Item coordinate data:
□ □ □
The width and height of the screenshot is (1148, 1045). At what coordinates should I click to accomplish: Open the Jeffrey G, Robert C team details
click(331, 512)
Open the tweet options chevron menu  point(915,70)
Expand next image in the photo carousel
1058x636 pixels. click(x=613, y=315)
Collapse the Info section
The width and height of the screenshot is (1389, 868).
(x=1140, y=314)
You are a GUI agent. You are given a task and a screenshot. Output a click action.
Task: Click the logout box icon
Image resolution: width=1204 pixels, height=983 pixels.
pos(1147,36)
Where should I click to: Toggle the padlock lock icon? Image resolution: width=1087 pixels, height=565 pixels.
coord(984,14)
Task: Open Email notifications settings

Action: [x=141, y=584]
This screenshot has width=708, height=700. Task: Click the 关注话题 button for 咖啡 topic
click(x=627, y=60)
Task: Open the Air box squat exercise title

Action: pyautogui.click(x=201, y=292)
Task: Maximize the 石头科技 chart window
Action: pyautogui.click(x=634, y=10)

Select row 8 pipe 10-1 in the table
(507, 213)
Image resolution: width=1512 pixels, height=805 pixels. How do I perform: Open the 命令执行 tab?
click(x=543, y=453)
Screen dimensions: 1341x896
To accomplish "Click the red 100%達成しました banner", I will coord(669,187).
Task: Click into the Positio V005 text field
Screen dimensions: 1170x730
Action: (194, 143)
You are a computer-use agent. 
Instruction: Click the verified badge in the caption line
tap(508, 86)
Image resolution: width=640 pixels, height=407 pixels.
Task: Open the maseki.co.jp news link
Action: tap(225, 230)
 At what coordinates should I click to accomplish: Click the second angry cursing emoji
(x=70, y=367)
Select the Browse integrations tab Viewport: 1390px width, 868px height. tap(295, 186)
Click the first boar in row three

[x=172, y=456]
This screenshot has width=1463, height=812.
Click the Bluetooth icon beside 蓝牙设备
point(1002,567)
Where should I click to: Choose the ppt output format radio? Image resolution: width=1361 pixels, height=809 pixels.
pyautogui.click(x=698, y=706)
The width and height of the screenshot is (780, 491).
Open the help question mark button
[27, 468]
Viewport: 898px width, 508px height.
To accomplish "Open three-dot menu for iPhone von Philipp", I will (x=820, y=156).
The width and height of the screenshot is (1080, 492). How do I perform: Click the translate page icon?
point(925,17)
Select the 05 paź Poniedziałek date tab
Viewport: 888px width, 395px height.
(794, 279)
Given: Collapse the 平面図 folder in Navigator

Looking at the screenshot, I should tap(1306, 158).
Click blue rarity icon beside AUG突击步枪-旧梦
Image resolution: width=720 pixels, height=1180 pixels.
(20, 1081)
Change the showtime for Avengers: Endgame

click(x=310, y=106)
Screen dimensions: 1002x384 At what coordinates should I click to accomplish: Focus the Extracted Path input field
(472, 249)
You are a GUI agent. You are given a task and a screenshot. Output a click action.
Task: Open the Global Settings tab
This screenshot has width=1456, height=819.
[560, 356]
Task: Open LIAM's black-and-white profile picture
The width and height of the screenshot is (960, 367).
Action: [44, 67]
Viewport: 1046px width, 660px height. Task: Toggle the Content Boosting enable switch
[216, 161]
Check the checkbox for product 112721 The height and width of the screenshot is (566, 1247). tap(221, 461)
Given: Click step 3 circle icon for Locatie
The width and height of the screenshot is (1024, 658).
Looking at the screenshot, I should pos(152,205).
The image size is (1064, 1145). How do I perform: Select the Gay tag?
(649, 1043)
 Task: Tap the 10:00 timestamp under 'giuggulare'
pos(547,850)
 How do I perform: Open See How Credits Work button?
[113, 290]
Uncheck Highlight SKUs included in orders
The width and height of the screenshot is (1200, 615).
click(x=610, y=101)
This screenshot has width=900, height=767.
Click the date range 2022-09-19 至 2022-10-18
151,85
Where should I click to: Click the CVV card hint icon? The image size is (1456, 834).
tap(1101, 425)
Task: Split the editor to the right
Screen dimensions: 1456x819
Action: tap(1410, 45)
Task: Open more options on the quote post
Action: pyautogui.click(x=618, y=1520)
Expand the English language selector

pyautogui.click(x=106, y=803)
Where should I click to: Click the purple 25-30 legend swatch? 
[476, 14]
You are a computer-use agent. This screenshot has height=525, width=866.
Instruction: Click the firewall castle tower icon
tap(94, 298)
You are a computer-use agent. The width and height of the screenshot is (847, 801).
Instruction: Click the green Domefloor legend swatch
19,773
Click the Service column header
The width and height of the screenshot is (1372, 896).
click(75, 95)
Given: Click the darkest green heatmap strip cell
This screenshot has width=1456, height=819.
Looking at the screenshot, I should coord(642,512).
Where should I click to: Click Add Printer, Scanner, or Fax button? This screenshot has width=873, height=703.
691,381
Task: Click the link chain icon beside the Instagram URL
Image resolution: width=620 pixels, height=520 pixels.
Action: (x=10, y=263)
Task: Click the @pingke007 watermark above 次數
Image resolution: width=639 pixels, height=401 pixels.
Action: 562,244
□ □ □
Copy out, unchanged, the part of the records above that begins with the line containing "Screen dimensions: 1341x896" and ends with the line containing "(x=70, y=367)", including both of those lines.

▶ [Worked solution]
Screen dimensions: 1341x896
To accomplish "Click the red 100%達成しました banner", I will coord(669,187).
Task: Click into the Positio V005 text field
Screen dimensions: 1170x730
Action: (194, 143)
You are a computer-use agent. 
Instruction: Click the verified badge in the caption line
tap(508, 86)
Image resolution: width=640 pixels, height=407 pixels.
Task: Open the maseki.co.jp news link
Action: tap(225, 230)
 At what coordinates should I click to accomplish: Click the second angry cursing emoji
(x=70, y=367)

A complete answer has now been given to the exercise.